Il y a 500 ans, parler du voyage dans le temps aurait valu la peine de mort. Aujourd’hui, c’est une thématique de science-fiction bien populaire et un sujet de recherche sérieux. Ainsi, peut-être que demain, le voyage temporel sera plus vrai que fiction. Et puisqu’il est théoriquement possible, est-il inévitable que nous réussissions un jour à le maîtriser?

Un peu plus: le futur… déjà joué?
Voilà un concept qui a traversé les époques. Mon avenir est-il tracé? Mon destin est-il écrit dans les étoiles? Ce thème, bien que souvent servi à la sauce ésotérique ou religieuse, mérite d’être considéré avec sérieux, mais dans une perspective plus scientifique. Et les réponses semblent se trouver dans le comportement de la matière.

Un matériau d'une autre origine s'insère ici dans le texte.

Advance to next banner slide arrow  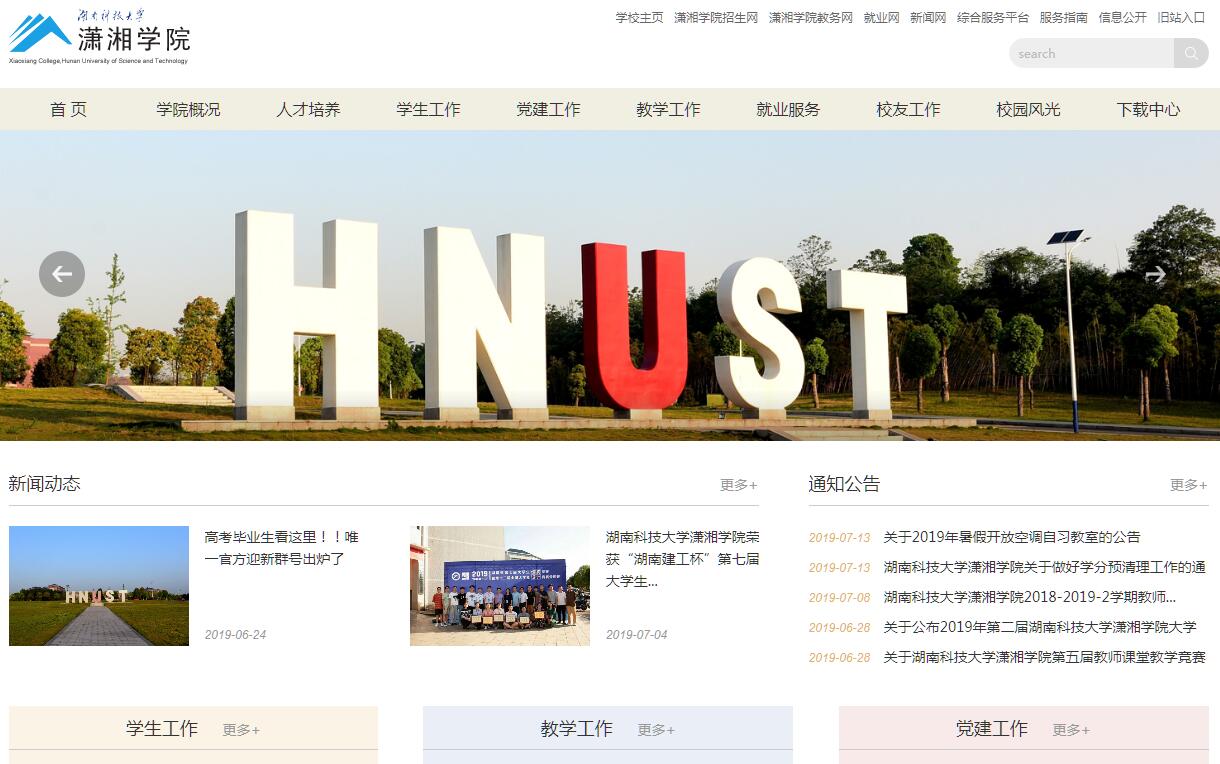click(x=1155, y=274)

L’astrophysique (infiniment grand) permet de prédire de manière assez précise le comportement des corps célestes. Par exemple, nous savons exactement où se trouvera la terre par rapport au soleil dans, disons… 13 heures. De l’autre côté, la mécanique quantique (infiniment petit) est complètement imprévisible. Impossible de dire où et quand se trouvera l’électron d’un atome par rapport à son noyau. Ces deux façons qu’a la matière de se comporter sont aussi applicables à l’évolution de l’univers. Une première vision, appelée «déterminisme», suppose que chaque événement est déterminé dans le temps. Cette idée nous ramène au principe de causalité vu précédemment. L’autre vision est ce que nous connaissons comme étant le hasard. «Dans le domaine quantique, il n’est pas possible de prédire le futur d’un système autrement que de manière probabiliste, précise M. Dutil. Chaque événement serait donc le fruit du hasard. Cependant, certaines interprétations indiquent plutôt que ce hasard apparent ne serait que le résultat de phénomènes parfaitement déterministes, mais qui sont tellement complexes qu’on ne peut les décrire que par un traitement  statistique. Donc, que le futur soit purement aléatoire ou purement déterministe, il n’y a pas moyen de faire la différence».

Un… ou des futurs qui se construisent dans une complexité presque inconcevable! Dans l’histoire, plusieurs personnes ont interprété des écrits bibliques ou les positions des planètes afin de prédire l’avenir ou annoncer des prophéties, mais le fait est que la nature des choses est infiniment plus compliquée qu’il n’y parait. L’univers nous cache encore beaucoup trop de ses secrets pour que l’on puisse tirer des conclusions irréfutables quant à son propre futur. Mais peut-être est-ce justement une question de temps avant que la science perce les mystères de la complexité.